Python Dictionary Comprehension For Multi Level Caching

What’s the Use Case?

I was coding a multi-level cache in Python and came across dictionary comprehensions.  It turns out they are very useful for this! So, it’s a nice example to teach the feature.

Let’s say our cache is like a database schema layout:

  1. database_1
    1. table_1
      1. column_1 – type 1
      2. column_2 – type 2
    2. table_2
      1. column_1 – type 1
      2. column_2 – type 2
  2. database_2
    1. table_1
      1. column_1 – type 1

What’s a Dictionary Comprehension?

A dictionary comprehension basically lets you create a dictionary out of an expression.  So, you can essentially say “for each value in this list create a key for my dictionary where the value is X if some condition is true”.

A couple things to note:

  • You can technically provide any number of input iterables. So, if you want to form a dictionary from multiple sources, it can work; but I”m not going to get into that; google elsewhere!
  • You can provide any number of “if” clauses to prune the results down.  You could achieve this with one, but using one for each condition is neater to write.

A quick example:

>>> some_list = [1,3,8,12]
>>> {key: key * key for key in some_list if key * key % 2 == 0}
{8: 64, 12: 144}

So, here we can see that we took in a list of 4 numbers and made a dictionary out of the number and its square, but only kept the results where the square was even.

The first part “key: key * key” is really just a key : value pair.  The key is on the left and the value (the key * key) could be anything you wanted on the right.  You can call “key” anything you like in the “for key” section.  The “in some_list” is the source collection where our input comes from – again, you can have multiple of these.  Finally, the “if key % 2 == 0” is a filter condition which, again, you can have multiple of.

Why is it Useful For Multi-Level Caching?

In our database example, we must first query the list of databases, then query the list of tables for any database we care about, then query the list of columns for any table we care about.

We don’t want to cache things we don’t need.

So, first off, it would be nice to prime the cache with just the database names and empty table values like so.

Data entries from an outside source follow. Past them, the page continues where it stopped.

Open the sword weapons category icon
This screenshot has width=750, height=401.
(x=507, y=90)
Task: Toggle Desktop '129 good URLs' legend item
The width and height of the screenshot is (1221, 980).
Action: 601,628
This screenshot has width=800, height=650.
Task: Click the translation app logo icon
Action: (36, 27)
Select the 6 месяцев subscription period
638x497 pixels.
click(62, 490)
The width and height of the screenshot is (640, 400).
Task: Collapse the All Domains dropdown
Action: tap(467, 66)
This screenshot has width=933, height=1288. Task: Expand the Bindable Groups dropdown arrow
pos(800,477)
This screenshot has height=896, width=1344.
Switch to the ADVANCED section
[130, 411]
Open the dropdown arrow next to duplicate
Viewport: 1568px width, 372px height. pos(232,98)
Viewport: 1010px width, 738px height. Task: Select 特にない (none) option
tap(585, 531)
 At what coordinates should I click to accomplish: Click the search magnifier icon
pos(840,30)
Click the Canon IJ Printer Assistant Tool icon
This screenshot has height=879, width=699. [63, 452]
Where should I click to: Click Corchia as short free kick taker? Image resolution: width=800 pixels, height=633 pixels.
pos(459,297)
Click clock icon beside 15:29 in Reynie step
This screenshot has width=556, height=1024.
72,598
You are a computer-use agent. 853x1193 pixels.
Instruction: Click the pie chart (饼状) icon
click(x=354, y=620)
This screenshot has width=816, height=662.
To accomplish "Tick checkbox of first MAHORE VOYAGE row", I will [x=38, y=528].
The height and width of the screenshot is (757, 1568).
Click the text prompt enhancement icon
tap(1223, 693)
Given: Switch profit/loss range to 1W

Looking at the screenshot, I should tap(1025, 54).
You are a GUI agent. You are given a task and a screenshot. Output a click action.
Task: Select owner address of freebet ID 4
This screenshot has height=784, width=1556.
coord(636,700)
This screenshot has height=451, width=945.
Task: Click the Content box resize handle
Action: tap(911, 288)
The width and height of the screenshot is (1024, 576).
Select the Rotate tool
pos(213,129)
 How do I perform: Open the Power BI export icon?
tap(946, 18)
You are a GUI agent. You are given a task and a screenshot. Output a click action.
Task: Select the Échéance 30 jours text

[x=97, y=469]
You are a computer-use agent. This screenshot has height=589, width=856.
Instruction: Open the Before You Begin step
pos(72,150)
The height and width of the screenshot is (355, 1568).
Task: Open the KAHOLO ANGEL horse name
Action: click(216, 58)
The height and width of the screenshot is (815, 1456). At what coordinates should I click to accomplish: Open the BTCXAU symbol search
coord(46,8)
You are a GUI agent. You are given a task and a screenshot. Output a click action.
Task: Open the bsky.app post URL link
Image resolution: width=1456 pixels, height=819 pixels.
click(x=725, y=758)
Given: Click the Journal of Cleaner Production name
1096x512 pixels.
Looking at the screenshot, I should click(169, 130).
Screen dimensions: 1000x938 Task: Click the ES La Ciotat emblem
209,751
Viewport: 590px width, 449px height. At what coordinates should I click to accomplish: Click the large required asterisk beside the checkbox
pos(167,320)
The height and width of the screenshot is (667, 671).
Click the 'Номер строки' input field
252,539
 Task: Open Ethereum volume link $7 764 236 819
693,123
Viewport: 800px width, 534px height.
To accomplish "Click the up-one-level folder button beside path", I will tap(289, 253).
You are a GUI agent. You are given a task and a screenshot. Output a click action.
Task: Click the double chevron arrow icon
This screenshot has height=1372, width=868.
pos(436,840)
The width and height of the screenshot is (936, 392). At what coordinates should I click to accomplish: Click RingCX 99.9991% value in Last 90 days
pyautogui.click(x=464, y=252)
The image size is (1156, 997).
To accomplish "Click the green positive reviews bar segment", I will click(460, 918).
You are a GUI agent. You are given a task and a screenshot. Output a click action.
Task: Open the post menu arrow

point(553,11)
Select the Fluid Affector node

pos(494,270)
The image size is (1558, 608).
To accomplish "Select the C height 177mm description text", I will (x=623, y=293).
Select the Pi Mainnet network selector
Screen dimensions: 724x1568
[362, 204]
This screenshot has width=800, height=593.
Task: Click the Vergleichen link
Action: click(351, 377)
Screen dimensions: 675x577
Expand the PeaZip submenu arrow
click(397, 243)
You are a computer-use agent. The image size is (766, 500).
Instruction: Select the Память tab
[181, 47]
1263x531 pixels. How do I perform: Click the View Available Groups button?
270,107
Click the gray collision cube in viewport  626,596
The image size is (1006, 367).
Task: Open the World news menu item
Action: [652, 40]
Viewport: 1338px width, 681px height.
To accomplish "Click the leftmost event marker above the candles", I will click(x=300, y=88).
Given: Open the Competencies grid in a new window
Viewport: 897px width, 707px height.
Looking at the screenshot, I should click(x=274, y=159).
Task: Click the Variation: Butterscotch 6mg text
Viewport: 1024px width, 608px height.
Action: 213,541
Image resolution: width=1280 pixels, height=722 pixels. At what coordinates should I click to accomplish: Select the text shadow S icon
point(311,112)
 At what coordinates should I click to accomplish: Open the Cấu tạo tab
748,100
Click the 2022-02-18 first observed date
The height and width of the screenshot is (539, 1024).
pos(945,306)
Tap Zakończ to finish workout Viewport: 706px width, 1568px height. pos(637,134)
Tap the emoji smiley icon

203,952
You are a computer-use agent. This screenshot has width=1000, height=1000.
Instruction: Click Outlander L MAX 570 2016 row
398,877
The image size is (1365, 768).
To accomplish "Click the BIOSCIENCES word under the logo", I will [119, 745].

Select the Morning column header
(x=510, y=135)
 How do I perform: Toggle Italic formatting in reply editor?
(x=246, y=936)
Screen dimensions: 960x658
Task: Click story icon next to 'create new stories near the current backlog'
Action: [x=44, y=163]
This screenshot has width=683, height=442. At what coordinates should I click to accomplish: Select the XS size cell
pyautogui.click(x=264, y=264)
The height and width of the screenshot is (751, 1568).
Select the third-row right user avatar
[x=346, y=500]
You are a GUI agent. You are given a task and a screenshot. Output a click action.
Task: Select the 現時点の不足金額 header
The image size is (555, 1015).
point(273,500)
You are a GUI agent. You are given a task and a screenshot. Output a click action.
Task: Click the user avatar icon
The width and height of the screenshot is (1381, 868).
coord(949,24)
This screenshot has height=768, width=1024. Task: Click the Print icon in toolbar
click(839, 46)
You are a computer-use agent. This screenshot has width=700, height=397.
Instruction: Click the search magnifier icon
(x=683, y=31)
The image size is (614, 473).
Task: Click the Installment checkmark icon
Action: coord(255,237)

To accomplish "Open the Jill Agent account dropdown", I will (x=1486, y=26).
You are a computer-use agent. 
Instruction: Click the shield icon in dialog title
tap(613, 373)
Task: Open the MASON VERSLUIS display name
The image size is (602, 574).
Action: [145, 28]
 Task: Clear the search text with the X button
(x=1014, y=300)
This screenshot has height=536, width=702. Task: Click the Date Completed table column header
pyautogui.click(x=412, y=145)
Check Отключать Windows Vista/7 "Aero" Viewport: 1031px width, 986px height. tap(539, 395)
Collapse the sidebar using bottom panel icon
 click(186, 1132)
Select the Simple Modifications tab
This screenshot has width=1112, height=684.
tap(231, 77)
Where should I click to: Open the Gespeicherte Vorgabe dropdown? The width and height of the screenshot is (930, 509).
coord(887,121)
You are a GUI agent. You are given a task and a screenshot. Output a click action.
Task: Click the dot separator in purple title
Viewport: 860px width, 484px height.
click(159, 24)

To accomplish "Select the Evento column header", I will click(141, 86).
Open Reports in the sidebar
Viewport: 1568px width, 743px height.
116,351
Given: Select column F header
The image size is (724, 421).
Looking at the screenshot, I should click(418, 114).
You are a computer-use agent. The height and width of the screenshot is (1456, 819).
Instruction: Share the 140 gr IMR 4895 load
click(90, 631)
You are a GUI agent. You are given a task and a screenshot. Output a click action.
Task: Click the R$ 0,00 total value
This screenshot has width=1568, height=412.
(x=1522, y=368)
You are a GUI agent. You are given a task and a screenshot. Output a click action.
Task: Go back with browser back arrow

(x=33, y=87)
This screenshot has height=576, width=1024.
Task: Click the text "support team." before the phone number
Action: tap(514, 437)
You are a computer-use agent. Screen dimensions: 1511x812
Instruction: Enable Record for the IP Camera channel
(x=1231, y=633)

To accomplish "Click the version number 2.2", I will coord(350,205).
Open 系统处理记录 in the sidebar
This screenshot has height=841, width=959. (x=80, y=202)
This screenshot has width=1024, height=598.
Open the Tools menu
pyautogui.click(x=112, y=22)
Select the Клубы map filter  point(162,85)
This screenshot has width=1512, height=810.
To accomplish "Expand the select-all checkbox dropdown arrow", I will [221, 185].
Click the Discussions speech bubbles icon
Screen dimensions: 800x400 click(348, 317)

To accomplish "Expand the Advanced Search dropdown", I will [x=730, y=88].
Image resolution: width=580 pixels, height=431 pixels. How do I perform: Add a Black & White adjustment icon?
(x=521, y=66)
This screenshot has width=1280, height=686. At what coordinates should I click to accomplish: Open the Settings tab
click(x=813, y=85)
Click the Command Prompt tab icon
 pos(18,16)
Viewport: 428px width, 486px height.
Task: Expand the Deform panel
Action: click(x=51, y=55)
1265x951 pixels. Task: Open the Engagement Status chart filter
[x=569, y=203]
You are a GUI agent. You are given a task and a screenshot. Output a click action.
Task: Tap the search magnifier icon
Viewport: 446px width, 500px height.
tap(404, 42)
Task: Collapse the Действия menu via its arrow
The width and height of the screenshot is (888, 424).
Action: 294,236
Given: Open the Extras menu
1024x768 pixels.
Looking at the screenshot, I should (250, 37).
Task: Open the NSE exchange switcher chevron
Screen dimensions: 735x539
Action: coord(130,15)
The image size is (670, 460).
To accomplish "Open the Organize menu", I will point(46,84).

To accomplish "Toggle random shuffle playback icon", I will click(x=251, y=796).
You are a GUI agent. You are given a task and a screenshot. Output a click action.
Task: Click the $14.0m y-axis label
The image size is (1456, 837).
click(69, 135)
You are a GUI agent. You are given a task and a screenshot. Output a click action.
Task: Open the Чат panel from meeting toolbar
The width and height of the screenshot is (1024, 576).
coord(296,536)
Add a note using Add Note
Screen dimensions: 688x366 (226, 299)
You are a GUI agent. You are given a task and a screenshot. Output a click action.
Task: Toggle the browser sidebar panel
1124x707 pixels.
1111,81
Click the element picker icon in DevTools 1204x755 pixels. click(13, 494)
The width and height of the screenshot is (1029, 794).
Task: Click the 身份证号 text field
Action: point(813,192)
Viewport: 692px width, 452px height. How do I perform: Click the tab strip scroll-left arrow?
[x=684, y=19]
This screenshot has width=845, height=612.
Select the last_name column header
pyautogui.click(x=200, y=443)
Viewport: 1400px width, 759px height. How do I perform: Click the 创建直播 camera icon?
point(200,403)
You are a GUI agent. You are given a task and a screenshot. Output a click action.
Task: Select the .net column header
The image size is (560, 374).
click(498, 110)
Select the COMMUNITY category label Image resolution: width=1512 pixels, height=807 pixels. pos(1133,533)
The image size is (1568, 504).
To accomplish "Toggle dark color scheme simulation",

If the cache is already populated, we just return its top level keys which are the database names:

if cache is None:
    cache = {database: None for database in get_database()}
return list(cache.keys())

Now, what about when the user goes to list the tables in a database?

if cache[database_name] is None:
    cache[database_name] = {table: None for table in get_tables(database_name)}
return list(cache[database_name].keys())

Finally, what about when the user goes to list the columns in a database?

if cache[database_name][table_name] is None:
    cache[database_name][table_name] = get_columns(database_name, table_name)
return cache[database_name][table_name]

So, we can see here that it was trivial to use dictionary comprehensions to turn a list into a dictionary with empty keys as a utility while building the multi level cache out – which is very cool.

This might not have been the best way to build a cache – but it seems pretty simple and efficient to me. Building classes around things is usually a better approach though admittedly :).